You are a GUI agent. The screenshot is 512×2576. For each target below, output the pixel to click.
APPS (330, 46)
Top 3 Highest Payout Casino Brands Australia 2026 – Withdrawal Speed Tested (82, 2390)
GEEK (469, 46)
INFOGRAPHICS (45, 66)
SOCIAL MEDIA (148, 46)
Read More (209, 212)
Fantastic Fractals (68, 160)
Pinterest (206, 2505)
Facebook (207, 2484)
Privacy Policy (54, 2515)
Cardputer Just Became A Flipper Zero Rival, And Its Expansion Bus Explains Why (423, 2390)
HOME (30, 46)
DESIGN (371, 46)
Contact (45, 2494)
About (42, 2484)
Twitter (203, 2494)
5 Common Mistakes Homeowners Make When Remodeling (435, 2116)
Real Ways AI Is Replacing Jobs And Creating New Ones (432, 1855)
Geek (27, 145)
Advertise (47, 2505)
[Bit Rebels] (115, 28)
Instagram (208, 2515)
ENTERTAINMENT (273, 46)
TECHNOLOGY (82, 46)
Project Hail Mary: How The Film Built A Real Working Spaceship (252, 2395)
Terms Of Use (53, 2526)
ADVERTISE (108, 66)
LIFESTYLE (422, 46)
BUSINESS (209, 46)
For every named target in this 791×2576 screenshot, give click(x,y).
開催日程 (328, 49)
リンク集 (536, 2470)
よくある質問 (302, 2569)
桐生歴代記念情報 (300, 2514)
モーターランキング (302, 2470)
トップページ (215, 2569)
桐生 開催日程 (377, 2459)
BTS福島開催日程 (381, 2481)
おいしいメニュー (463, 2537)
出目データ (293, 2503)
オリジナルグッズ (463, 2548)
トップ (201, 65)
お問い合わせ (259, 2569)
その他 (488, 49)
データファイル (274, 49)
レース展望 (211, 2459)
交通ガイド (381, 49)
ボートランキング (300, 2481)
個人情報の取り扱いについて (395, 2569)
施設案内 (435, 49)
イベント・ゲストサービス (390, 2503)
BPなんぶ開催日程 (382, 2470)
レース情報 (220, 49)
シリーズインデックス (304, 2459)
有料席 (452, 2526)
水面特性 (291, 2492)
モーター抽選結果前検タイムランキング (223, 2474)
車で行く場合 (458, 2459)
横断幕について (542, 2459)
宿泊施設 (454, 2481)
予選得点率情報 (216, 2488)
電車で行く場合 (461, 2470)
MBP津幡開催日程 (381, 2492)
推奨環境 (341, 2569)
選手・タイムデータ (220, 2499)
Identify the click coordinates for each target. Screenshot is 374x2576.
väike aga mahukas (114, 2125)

::::::::

WHAT THE TASK REQUIRES: From the material above, set down exactly the lines starting at the one with "レース展望 (211, 2459)" and ending at the one with "予選得点率情報 (216, 2488)", end lines included.

ANSWER AREA:
レース展望 (211, 2459)
交通ガイド (381, 49)
ボートランキング (300, 2481)
個人情報の取り扱いについて (395, 2569)
施設案内 (435, 49)
イベント・ゲストサービス (390, 2503)
BPなんぶ開催日程 (382, 2470)
レース情報 (220, 49)
シリーズインデックス (304, 2459)
有料席 (452, 2526)
水面特性 (291, 2492)
モーター抽選結果前検タイムランキング (223, 2474)
車で行く場合 (458, 2459)
横断幕について (542, 2459)
宿泊施設 (454, 2481)
予選得点率情報 (216, 2488)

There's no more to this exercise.